Tebusan Tax Amnesty, Penerimaan Pajak, Peningkatan Belanja
Hingga akhir Episode I, dana tebusan Tax Amnesty yang dikumpulkan mencapai IDR 97,2 Triliun; dengan total harta yang dilaporkan, baik deklarasi maupun repatriasi mencapai IDR 3.540 Triliun. Masih ada Episode kedua hingga 31 Desember 2016 dan Episode terakhir 31 Maret 2017. Tetapi kemudian bagaimana memaknai pencapaian ini.
Hingga akhir Agustus 2016, penerimaan pajak hampir IDR 600 Triliun (IDR 596 Triliun), atau 44% target APBN-P 2016 sebesar IDR 1.318,9 Triliun. Dengan waktu 4 bulan hingga Desember 2016, di luar dana tebusan Tax Amnesty, penerimaan mencapai IDR 1.000 Triliun (kalkulasi sederhana 8 bulan penerimaan 600 T, sehingga 12 bulan menjadi (12/8 * 600T) ditambah usaha ekstra jelang akhir tahun menghasilkan 100 T).

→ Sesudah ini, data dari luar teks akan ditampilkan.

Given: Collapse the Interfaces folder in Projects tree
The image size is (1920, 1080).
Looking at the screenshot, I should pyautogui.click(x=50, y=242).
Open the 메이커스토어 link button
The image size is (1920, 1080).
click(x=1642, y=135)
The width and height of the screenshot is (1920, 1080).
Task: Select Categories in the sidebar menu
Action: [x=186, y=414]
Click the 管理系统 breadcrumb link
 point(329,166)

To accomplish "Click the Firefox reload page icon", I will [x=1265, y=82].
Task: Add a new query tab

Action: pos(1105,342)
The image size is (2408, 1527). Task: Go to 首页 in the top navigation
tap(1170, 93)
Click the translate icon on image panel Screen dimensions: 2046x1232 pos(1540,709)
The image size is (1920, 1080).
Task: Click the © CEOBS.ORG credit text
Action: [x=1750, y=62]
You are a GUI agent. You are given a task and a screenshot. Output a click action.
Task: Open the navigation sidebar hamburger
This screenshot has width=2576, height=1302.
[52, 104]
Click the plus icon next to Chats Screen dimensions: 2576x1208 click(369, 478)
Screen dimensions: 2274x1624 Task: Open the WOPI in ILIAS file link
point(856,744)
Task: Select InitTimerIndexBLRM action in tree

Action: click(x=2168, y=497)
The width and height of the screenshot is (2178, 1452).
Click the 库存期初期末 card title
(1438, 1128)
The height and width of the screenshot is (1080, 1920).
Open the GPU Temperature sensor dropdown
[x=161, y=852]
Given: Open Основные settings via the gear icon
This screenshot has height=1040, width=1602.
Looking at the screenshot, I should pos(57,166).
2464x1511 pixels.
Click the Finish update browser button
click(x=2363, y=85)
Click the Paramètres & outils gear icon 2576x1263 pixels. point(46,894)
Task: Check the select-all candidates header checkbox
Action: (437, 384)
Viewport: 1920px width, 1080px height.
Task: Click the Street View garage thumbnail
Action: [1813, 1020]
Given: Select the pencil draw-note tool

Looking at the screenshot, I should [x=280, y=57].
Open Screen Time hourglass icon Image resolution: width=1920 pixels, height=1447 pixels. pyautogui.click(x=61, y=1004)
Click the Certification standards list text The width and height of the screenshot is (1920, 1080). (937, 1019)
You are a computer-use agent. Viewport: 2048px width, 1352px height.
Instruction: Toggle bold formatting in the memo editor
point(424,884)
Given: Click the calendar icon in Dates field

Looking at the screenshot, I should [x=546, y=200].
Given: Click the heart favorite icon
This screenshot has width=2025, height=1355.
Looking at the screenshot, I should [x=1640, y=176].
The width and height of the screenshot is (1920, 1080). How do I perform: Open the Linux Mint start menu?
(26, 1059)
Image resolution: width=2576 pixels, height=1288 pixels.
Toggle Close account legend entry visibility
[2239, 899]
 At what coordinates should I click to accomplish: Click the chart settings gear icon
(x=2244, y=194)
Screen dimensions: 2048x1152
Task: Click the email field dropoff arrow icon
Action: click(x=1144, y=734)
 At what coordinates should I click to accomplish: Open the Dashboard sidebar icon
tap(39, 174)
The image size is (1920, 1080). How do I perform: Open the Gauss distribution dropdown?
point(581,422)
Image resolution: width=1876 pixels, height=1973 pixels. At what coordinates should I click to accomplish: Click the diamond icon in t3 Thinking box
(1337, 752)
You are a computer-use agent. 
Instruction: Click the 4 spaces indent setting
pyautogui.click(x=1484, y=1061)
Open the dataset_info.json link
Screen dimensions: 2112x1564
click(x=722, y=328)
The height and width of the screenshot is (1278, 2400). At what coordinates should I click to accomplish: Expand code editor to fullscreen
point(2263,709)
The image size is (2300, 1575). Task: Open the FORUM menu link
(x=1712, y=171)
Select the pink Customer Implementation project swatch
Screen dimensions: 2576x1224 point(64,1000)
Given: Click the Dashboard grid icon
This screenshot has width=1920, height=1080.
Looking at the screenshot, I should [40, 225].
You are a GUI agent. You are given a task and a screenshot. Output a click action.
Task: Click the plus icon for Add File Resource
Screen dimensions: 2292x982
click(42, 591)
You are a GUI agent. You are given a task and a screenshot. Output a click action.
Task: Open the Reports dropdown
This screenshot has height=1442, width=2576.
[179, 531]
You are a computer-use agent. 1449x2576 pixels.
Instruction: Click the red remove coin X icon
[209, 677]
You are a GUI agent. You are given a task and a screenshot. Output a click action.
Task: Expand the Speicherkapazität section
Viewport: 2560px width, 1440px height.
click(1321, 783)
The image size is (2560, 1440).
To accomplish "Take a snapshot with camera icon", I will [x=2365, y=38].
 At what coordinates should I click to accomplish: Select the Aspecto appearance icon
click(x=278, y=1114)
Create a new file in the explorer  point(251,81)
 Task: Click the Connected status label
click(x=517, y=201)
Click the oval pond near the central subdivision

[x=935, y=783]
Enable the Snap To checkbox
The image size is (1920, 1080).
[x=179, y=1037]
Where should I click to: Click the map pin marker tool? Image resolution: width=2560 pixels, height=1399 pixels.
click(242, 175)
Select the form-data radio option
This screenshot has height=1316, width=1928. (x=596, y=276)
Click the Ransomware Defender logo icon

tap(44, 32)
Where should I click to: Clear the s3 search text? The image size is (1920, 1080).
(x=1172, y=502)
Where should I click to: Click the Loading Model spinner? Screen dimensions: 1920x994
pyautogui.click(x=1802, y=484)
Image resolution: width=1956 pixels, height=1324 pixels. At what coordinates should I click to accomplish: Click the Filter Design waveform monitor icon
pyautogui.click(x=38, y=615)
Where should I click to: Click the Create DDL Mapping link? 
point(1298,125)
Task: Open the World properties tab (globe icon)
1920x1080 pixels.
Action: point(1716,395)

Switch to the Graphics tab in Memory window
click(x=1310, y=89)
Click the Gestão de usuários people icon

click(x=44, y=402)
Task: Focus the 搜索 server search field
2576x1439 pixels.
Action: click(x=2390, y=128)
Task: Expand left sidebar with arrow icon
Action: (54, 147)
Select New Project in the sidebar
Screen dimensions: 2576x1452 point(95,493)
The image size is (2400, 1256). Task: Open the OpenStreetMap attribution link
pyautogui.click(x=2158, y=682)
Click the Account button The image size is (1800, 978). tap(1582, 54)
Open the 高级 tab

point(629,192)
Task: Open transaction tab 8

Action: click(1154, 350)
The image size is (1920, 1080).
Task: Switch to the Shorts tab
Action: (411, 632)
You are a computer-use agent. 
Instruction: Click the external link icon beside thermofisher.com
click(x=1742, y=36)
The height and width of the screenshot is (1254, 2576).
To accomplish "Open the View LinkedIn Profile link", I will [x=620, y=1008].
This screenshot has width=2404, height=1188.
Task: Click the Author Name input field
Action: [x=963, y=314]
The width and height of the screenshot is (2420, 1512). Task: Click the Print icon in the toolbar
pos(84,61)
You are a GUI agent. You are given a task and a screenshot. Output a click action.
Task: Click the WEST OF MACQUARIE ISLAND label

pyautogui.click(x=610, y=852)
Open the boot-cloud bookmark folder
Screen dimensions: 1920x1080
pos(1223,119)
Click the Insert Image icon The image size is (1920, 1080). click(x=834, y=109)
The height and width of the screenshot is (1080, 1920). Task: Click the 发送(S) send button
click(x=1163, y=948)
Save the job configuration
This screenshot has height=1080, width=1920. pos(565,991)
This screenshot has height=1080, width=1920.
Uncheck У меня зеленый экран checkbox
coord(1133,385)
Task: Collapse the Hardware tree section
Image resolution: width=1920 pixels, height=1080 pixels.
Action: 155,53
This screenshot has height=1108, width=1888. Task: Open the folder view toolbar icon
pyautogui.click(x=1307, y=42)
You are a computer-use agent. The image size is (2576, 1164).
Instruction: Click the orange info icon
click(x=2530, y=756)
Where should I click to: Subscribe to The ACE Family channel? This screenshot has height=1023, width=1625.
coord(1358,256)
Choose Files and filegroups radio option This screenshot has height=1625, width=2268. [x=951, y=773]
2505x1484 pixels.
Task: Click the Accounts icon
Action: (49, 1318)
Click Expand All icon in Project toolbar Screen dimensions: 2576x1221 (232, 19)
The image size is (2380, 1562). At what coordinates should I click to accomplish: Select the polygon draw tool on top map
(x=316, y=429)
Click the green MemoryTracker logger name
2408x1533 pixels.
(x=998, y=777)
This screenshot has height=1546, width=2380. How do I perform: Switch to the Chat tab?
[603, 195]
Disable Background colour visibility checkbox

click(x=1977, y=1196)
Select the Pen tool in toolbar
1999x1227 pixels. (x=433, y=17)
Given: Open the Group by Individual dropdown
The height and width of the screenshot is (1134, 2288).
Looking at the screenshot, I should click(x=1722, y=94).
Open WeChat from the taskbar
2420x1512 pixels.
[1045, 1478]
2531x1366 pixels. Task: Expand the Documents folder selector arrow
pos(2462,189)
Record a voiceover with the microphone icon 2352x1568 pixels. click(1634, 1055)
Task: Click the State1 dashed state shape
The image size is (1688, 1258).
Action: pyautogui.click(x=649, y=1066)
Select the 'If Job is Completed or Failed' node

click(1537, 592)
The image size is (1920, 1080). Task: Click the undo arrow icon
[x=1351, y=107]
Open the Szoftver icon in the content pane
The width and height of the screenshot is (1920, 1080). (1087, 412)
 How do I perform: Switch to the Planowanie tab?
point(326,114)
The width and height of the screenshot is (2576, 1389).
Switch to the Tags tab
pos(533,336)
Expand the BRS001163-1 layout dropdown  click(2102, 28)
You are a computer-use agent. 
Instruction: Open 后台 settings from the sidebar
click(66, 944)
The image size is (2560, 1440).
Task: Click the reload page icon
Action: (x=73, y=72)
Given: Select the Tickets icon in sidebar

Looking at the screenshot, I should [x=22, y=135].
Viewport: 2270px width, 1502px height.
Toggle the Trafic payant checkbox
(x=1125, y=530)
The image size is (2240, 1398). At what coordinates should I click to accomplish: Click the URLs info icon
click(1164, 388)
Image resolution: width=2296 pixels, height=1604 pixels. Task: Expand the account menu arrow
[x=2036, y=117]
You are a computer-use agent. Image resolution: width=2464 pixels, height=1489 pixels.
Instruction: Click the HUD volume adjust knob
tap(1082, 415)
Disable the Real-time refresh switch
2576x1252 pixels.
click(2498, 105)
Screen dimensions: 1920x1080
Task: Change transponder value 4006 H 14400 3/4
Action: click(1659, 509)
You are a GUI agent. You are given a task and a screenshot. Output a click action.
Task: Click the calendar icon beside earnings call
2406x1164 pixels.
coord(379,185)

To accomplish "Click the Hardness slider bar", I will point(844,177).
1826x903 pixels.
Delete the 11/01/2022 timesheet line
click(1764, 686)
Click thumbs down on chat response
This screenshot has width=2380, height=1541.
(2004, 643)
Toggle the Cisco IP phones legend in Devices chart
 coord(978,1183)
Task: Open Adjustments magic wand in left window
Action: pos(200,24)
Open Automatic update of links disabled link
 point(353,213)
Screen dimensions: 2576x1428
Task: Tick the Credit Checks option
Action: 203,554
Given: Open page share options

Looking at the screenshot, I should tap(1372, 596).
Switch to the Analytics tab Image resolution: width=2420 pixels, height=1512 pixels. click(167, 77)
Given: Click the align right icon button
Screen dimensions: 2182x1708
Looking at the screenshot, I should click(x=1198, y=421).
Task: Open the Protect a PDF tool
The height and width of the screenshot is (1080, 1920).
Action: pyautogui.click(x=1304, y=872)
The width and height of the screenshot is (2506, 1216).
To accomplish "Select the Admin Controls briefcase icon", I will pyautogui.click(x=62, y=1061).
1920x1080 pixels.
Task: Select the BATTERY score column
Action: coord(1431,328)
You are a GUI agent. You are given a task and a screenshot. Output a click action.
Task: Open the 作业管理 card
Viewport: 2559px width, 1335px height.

Uang tebusan TA hingga akhir 2016 mencapai 2/3 dari target IDR 165 T atau IDR 110 T; sehingga penerimaan pajak 2016 besarnya IDR 1.110 T atau 84% dari target IDR 1.318,9 T. Penerimaan pajak 2015 IDR 1.055 T, ada kenaikan IDR 55 T, sehingga penerimaan 2016 dibandingkan 2015 meningkat 5,2%; sementara pencapaian 2015 dibanding 2014 meningkat 7,15%, atau 2014 dibandingkan 2013 meningkat 6,92%. Artinya peningkatan 2016 lebih kecil dari peningkatan 2015 dan 2014.
Bagaimana memacu perekonomian Triwulan-4 2016 ? Satu-satunya melalui percepatan dan peningkatan belanja pemerintah bukan dengan pengetatan. Dana tebusan Tax Amnesty IDR 97,2 Triliun yang ditarik dari dunia usaha dan wajib pajak segera dibelanjakan agar perekonomian bergulir pesat dan menghindari penurunan permintaan. Ini dikenal sebagai "Paradox of Thrift" dan sesuai Generally Accepted Economic Principle.